Morality and Holmes have entered into an oral contract. Morality has promised to sell Blacker to Holmes for $10,000, and Holmes has promised to buy it. However, Morality has backed out of the contract by sending a letter to Holmes. In the letter, she accurately states the terms of the deal but also adds that since it was an oral agreement, it is not binding and she will not fulfill it. Following this, Holmes brings a lawsuit against Morality, seeking specific performance of the contract. Morality raises the defense of the statute of frauds, arguing that the contract falls within this statute and is therefore unenforceable.

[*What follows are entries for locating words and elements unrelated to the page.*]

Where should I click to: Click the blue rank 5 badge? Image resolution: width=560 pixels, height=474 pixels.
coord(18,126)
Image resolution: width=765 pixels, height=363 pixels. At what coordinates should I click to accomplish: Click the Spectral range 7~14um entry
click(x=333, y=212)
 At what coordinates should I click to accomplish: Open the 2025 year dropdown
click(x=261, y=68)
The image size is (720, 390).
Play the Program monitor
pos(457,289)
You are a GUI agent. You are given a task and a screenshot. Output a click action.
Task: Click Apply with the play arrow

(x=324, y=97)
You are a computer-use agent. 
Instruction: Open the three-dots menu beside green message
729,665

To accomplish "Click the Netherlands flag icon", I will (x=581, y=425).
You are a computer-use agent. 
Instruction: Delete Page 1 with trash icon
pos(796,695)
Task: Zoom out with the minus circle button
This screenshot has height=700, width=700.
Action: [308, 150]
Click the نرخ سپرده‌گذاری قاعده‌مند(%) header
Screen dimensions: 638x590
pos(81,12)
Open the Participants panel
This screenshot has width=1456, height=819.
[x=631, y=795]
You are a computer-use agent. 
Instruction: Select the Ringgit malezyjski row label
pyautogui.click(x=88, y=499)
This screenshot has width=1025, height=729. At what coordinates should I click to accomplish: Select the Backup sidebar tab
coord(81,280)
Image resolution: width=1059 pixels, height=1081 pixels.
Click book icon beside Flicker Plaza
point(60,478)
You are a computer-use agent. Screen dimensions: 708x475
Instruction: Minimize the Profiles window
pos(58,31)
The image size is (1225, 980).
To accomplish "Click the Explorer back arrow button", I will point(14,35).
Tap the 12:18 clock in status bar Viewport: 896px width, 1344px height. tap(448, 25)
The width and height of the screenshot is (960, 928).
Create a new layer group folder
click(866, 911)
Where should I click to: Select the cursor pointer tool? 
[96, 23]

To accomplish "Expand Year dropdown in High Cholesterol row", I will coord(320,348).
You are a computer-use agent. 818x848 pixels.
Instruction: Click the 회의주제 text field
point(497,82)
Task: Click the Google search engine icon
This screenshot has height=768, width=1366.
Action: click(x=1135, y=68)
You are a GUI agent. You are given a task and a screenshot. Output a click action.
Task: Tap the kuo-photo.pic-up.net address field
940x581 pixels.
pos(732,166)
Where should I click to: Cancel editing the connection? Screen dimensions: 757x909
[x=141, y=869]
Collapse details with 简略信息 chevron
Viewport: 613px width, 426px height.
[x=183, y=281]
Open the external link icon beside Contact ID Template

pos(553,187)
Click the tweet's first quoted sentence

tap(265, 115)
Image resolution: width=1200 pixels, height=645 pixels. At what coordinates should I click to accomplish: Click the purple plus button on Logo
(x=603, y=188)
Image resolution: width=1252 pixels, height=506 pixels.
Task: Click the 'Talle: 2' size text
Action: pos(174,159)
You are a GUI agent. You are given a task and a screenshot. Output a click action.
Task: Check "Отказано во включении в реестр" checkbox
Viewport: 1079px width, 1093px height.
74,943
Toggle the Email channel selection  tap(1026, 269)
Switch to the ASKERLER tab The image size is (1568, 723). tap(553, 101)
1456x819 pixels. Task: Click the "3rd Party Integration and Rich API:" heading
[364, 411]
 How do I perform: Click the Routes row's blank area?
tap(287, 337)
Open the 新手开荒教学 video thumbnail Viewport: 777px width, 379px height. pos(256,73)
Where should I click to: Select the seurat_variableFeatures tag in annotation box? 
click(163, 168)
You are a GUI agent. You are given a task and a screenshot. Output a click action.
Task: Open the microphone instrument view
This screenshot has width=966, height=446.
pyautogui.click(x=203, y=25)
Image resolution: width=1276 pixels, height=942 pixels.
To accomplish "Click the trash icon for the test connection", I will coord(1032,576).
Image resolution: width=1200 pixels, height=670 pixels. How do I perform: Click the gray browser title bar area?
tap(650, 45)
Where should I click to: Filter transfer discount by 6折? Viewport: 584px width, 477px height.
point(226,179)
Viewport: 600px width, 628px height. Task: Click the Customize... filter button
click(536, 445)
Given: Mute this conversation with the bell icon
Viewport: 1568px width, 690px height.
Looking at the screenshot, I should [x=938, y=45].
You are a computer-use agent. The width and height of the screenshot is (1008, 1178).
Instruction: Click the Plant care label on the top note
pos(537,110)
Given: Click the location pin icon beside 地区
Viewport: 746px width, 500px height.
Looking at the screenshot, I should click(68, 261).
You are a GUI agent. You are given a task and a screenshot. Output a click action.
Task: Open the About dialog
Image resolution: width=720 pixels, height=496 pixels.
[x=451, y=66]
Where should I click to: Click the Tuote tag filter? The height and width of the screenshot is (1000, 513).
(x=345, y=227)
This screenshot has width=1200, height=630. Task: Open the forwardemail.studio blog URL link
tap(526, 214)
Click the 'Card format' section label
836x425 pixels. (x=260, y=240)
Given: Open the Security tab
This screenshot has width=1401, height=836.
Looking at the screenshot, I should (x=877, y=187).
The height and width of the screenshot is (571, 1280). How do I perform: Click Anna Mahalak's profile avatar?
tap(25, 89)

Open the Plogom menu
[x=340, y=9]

- What will be the result? Discuss. Solution : It is enforceable since Morality stated the accurate terms and bargained and signed it thus satisfying the requirement of Statute of Frauds. Holmes wins.
Blair makes an oral agreement with Clay to sell him five batches of potatoes that will be grown on Blacker, an Idaho farm. In return, Clay agrees to pay a specified price upon delivery. The enforceability of the contract is uncertain. However, it is clear that Clay was guaranteed the purchase of five potato crops.
Potatoes, in reality, require a period of five weeks to fully mature. Therefore, when cultivating a quantity of five crops, the total duration would amount to 50 weeks. It is stated by One Year Provisions that an oral agreement must be fulfilled within a single year in order for it to hold legal validity.
Halley, a widower, resided alone in his house in Howell, New York. Burns and his wife assert that Halley asked them to relinquish their house and business in Andover, New York, in order to reside in his house and provide care for him. In exchange, they contend, he made a promise to leave them the house and its furniture upon his death.
Upon receiving this proposal, the Burners departed from Andover, relocated to Hallway’s residence, and provided care for him until his passing five months later. There is no physical evidence, legal document, or written note to validate Hallway’s commitment. The estate’s administrator, McCormick, asserts that the verbal agreement cannot be legally enforced due to the statute of frauds. Discuss whether McCormick’s assertion is accurate. Solution: McCormick is indeed correct because significant aspects of a contract such as a will or deed must be in writing or in electronic form in order to have legal enforceability.